The predictions that are the most difficult are the ones that wil be arrive in 4-5 years. That 2010 Horizon Report said they would be augmented reality and flexible displays - both of which are still far from being a part of the learning environment in any significant way.

So, why even look at predictions? It is a good thing to be aware of what appears to be on the horizon. I belong to several groups, such as the NJEDge Academic Technology Group, that meet and try to do the same kind of predicting on an ongoing basis. We llok at emerging technology, so things like the Horizon report are useful in setting the agenda.


The new Horizon Report looks at six technologies and the changes they’re expected to bring.

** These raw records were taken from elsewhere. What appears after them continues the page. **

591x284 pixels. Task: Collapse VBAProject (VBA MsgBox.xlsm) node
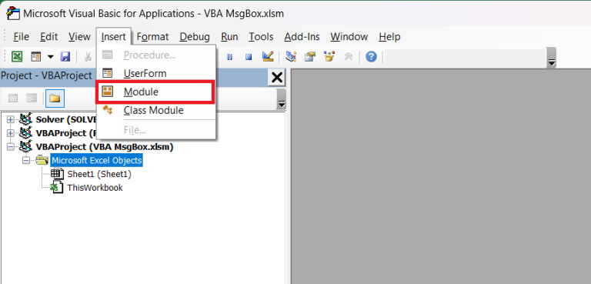tap(10, 147)
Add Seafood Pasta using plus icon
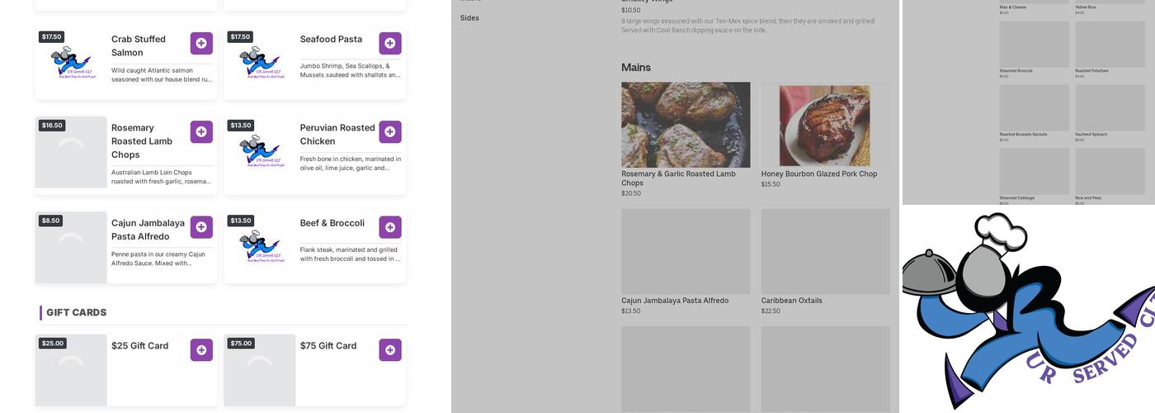 [x=390, y=44]
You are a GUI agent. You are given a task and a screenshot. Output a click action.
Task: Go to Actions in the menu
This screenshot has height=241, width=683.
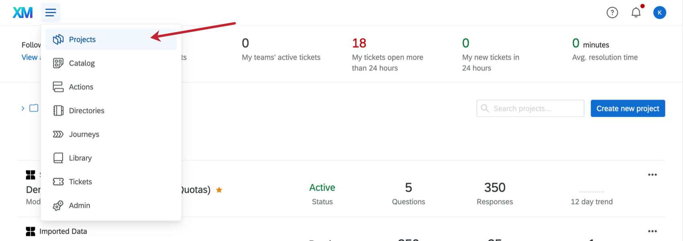click(111, 87)
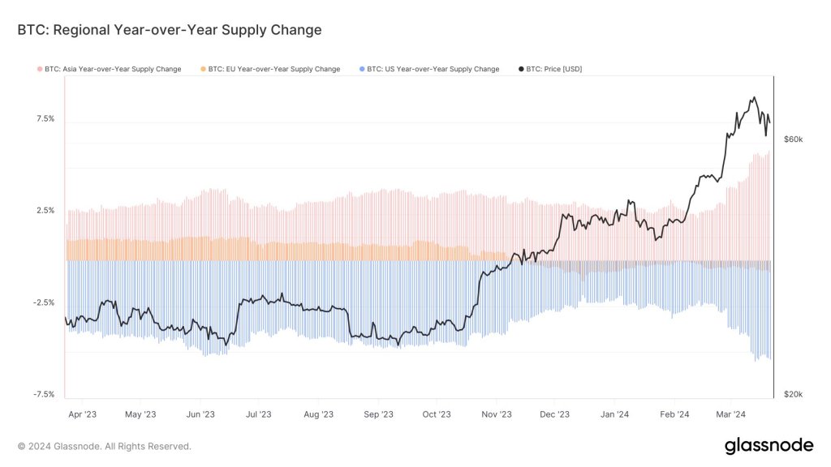Select the Nov '23 date label
This screenshot has width=831, height=467.
497,414
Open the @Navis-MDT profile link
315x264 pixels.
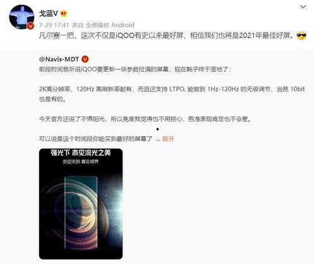coord(59,59)
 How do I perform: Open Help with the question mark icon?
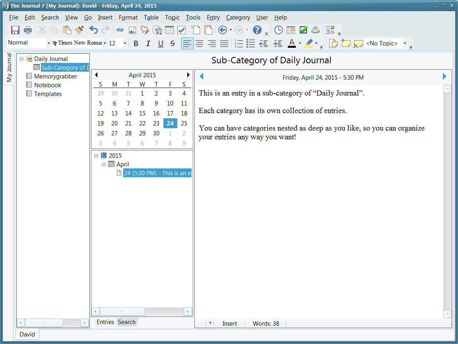tap(257, 30)
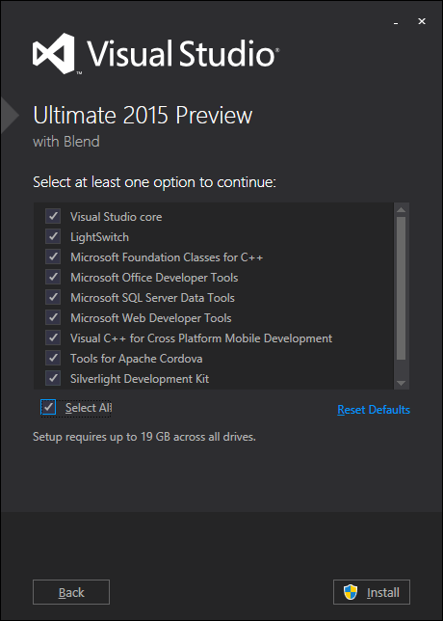Click the options list scroll-up arrow
The image size is (443, 621).
click(x=401, y=210)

Of course, you should read the full report, but here is my PowerPoint slide summary. 

Social media’s expansion into education will continue and have its maximum impact within two years. “Understanding how social media can be leveraged for social learning is a key skill for teachers, and teacher-training programs are increasingly being expected to include this skill.”



The other trend that is here and will continue to make inroads is the blending of traditional face-to-face instruction with online, hybrid, and collaborative learning. The report says it has “the potential to leverage the online skills learners have already developed independent of academia.” 



In the next 3-5 years, we should expect data-driven learning and assessment to have more of an impact on attempts to personalize learning and improve performance measurement.

Also listed as having more of an impact in three to five years is a shift toward “learning by making and creating rather than from the simple consumption of content.” That sounds like my idea that the Web 2.0 shift would cause a Learning 2.0 (AKA University or even School 2.0) to follow.



The most challenging predictions are the two trends that are long-range (5 or more years away). The Report predicts one of those to be the softer prediction that there will be a continuing evolution of online learning. That includes thinking about what effects MOOCs will finally have on academia. The second general trend is universities shifting to more agile “approaches to teaching and learning that mimic technology start-ups.

That last prediction makes me want to say that education always seems to move slower than the the corpoarte world or even the general consumer world when it comes to embracing new technology. Mobile has arrived in almost every sector except education where it is still viewed as a distraction. MOOCs will probably have a greater impact first in corporate training and for lifelong learners than it will in academia in the next few years.

But it is interesting to guess. And I think Twelve Years a Slave will win the Best PIcture Oscar.